Engineers are using Chen’s data library to develop predictive models to optimize designs for diesel engines and industrial boilers with reduced emissions and increased efficiency. Diesel fuel powers most semitrucks; delivery vehicles; buses; trains; boats; and farm, construction, and military vehicles and equipment in the United States, so development of advanced diesel technology is a leading near-term option by which the country could reduce its fuel consumption and greenhouse gas emissions.

“If low-temperature compression ignition systems employing lean, dilute fuel mixtures make their way into next-generation autos, fuel efficiency could increase by as much as 25 to 50 percent,” Chen says. That also means meeting future low-emission vehicle standards with almost undetectable emissions of nitrogen oxide, a major contributor to smog, she adds.

Chen, Yoo, and Sankaran created the first three-dimensional simulation that fully resolves flame features such as chemical composition, temperature profile, and flow characteristics. The model shows feature detail on all size scales—the biggest, the smallest, and everything in between—of a turbulent fuel jet in a hot co-flowing airstream as it ignites.

The researchers modeled in unprecedented detail what happens in the so-called “lifted flames” relevant to industrial boilers and diesel engines. Unlike spark-plug ignition systems in automobiles powered by gasoline in which the fuel and oxidizer (air) are premixed, diesel-injection systems have the diesel fuel entering the engine full of hot air via jet nozzles. Turbulence mixes the fuel and air. Pistons subject the air/fuel mixture to pressure, and the mixture heats further, spurring a chemical pathway that sharply increases the concentration of a highly reactive chemical, hydroperoxyl radical, Chen says. The hydroperoxyl radical produces heat that spurs the production of other radicals. At about 1,520 degrees Fahrenheit, the fuel/air mixture auto-ignites, or bursts into flame, as a result of the rapid, heat-producing oxidation of its own constituents, regardless of heat from external sources. This process creates a lifted flame. The temperature peaks around 3,140 degrees Fahrenheit.

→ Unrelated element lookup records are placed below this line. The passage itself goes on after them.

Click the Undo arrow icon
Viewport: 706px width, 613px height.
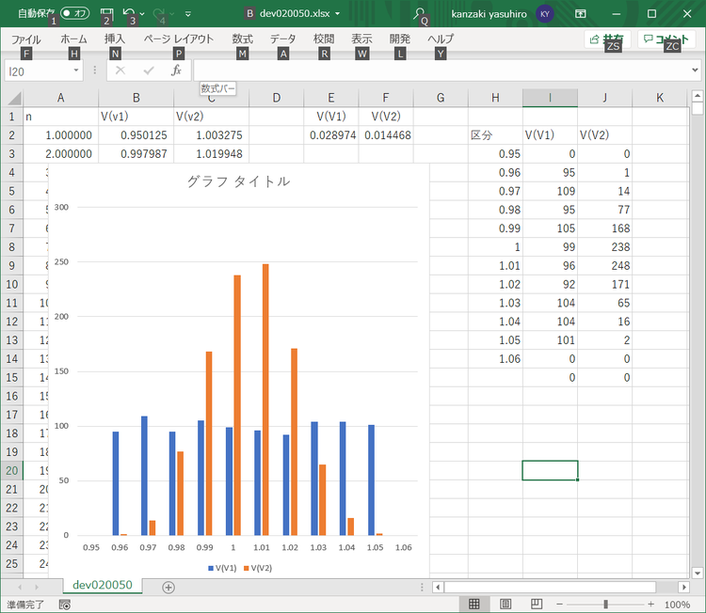point(128,13)
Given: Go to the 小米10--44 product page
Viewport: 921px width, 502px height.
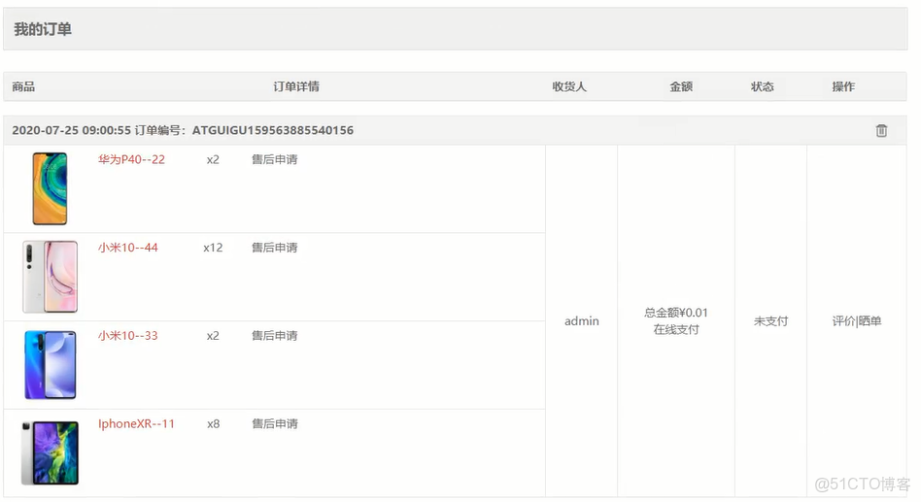Looking at the screenshot, I should 128,248.
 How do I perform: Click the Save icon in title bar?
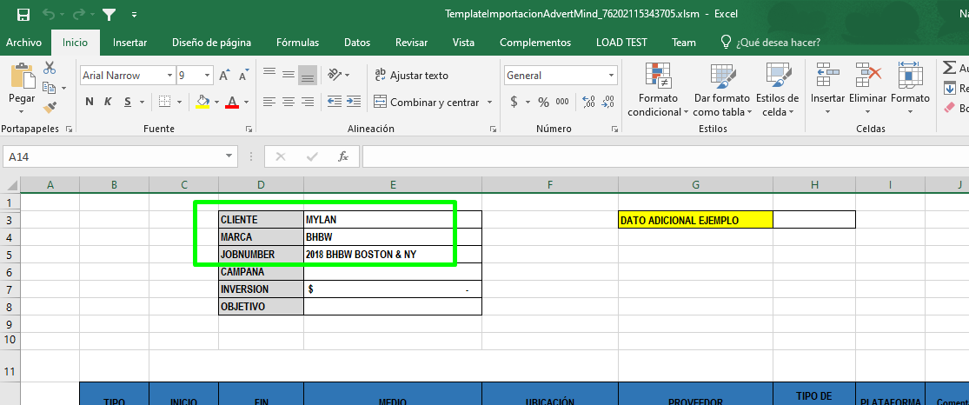pos(23,15)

“Auto-ignition is helpful because it stabilizes the flame,” Chen says. “A high-temperature flame base supports its existence.”

Before this work by Chen and her colleagues, scientists had modeled only large eddies, or turbulent curlicues, in a burning fuel. They had not simulated the full range of scales down to the smallest eddies, which dictate the viscosity of the system and dissipate heat. Now researchers can resolve the nitty-gritty of the small eddies responsible for flame extinction and reignition.

The Department of Energy (DOE) Office of Basic Energy Sciences and DOE Scientific Discovery through Advanced Computing (SciDAC) program supported the work at SNL. The DOE Office of Science supported the work at the NCCS, located at DOE’s Oak Ridge National Laboratory, through its Innovative and Novel Computational Impact on Theory and Experiment (INCITE) program. INCITE grants huge allocations of supercomputing time to a handful of scientists addressing grand challenges in physics, chemistry, biology, and beyond. The program is unique in providing Ph.D.-level computational scientists, such as Sankaran, to optimize tools, help with data analysis, improve algorithms, and aid in other ways so researchers get the most out of high-performance computers.